Warning

The Few-Shot Product Recognition reference application, first introduced in v1.0, is slated for re-implementation. This update aims to significantly improve its configurability, customizability, and scalability. As a result, the application is provided “as-is” in its current form, without further support.

We encourage users to utilize the existing assets and documentation to understand our reference architecture. For a more detailed proof-of-concept or pilot evaluation of our few-shot product recognition approach, we highly recommend examining the two AI models powering the application. These models can be combined quickly with a vector database to create an effective few-shot recognition pipeline:

Retail Object Detection: https://catalog.ngc.nvidia.com/orgs/nvidia/teams/tao/models/retail_object_detection

Retail Object Recognition (Embedding): https://catalog.ngc.nvidia.com/orgs/nvidia/teams/tao/models/retail_object_recognition

Quickstart

Overview

Few-Shot Product Recognition, also called Retail Item Recognition with Few-Shot Learning (FSL), is a reference application for video analytics applications for retail self-checkout. FSL detects and recognizes a retail item while it is being captured by a video camera and scanned by a barcode scanner. The application predicts the barcode of the item based on the video frame. If the prediction does not match the barcode scanner’s output, the application labels the item unknown and allows the user to add item image and the barcode scanner result to the application database. When the same item is captured again, the application has a higher chance of recognizing it. There are two main ideas behind this application:

A retail item is detected from the scene. The embedding of such detection is extracted and compared with a database of embeddings. The barcode associated with the closest embedding found is the predicted label of the item. The mismatch between the predicted label and the ground truth provided by the barcode scanner signals an alert.
The application logs all predictions. There are API’s to examine these logs, and to further improve the system with previous predictions.

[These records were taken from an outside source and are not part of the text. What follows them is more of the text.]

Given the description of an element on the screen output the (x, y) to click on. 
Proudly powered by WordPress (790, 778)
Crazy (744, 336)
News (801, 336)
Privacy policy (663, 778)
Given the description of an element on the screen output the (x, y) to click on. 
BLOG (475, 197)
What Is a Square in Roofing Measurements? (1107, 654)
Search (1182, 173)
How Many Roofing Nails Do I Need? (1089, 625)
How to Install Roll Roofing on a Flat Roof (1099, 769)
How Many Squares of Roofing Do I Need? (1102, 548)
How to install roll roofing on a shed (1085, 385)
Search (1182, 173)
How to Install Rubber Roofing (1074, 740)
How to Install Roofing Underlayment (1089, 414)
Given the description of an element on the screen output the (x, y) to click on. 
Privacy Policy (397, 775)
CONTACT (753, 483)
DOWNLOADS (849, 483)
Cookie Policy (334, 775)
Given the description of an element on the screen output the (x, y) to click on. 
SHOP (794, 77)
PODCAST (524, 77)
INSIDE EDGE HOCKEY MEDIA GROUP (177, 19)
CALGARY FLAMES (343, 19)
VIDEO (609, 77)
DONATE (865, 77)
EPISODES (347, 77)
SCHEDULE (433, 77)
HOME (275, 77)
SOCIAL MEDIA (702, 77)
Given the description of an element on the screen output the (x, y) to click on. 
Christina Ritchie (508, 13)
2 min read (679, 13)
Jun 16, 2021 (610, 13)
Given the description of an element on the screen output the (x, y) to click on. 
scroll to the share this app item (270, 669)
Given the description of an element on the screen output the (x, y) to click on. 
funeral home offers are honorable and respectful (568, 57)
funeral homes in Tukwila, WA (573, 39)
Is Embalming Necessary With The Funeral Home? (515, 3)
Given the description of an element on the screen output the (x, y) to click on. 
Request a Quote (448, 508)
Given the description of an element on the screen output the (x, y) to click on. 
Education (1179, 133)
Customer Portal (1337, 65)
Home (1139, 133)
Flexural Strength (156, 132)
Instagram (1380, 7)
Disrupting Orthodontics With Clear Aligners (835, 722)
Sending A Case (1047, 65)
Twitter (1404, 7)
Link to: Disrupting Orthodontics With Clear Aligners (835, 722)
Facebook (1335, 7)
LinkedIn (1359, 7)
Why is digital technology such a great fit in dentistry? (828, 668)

A visual representation of the FSL pipeline provided above. Video feed gets into the VST microservice and the output from VST goes to the Perception (DeepStream). This microservice generates a class-agnostic bounding box and an embedding vector for each detected object. These metadata are pushed to the Redis Message Broker. The Similarity Search microservice grabs the metadata from the Message Broker and predict the class of each object by finding its closest match in the embedding database. Again this metadata is also sent to the Message Broker, where it flows in the ELK Stack.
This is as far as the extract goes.